[start PROVIDED MATERIAL]

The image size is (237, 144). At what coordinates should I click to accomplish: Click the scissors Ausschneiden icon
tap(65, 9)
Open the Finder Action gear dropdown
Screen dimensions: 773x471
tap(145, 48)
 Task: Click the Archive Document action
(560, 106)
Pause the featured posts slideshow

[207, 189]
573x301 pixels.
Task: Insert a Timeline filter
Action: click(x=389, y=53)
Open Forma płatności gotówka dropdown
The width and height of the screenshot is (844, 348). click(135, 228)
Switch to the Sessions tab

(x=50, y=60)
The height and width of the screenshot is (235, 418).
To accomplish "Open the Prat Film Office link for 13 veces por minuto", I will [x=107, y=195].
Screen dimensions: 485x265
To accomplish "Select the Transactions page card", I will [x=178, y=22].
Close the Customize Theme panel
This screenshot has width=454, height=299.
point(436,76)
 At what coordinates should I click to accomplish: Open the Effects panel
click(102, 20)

[end PROVIDED MATERIAL]

- **WHAT TO WORK ON**: Format the listing above as a Markdown table with two columns, Row and Line. Number each row and put one line per row, leaving out blank lines.

- **TASK RESULT**:
| Row | Line |
|---|---|
| 1 | The image size is (237, 144). At what coordinates should I click to accomplish: Click the scissors Ausschneiden icon |
| 2 | tap(65, 9) |
| 3 | Open the Finder Action gear dropdown |
| 4 | Screen dimensions: 773x471 |
| 5 | tap(145, 48) |
| 6 |  Task: Click the Archive Document action |
| 7 | (560, 106) |
| 8 | Pause the featured posts slideshow |
| 9 | [207, 189] |
| 10 | 573x301 pixels. |
| 11 | Task: Insert a Timeline filter |
| 12 | Action: click(x=389, y=53) |
| 13 | Open Forma płatności gotówka dropdown |
| 14 | The width and height of the screenshot is (844, 348). click(135, 228) |
| 15 | Switch to the Sessions tab |
| 16 | (x=50, y=60) |
| 17 | The height and width of the screenshot is (235, 418). |
| 18 | To accomplish "Open the Prat Film Office link for 13 veces por minuto", I will [x=107, y=195]. |
| 19 | Screen dimensions: 485x265 |
| 20 | To accomplish "Select the Transactions page card", I will [x=178, y=22]. |
| 21 | Close the Customize Theme panel |
| 22 | This screenshot has width=454, height=299. |
| 23 | point(436,76) |
| 24 |  At what coordinates should I click to accomplish: Open the Effects panel |
| 25 | click(102, 20) |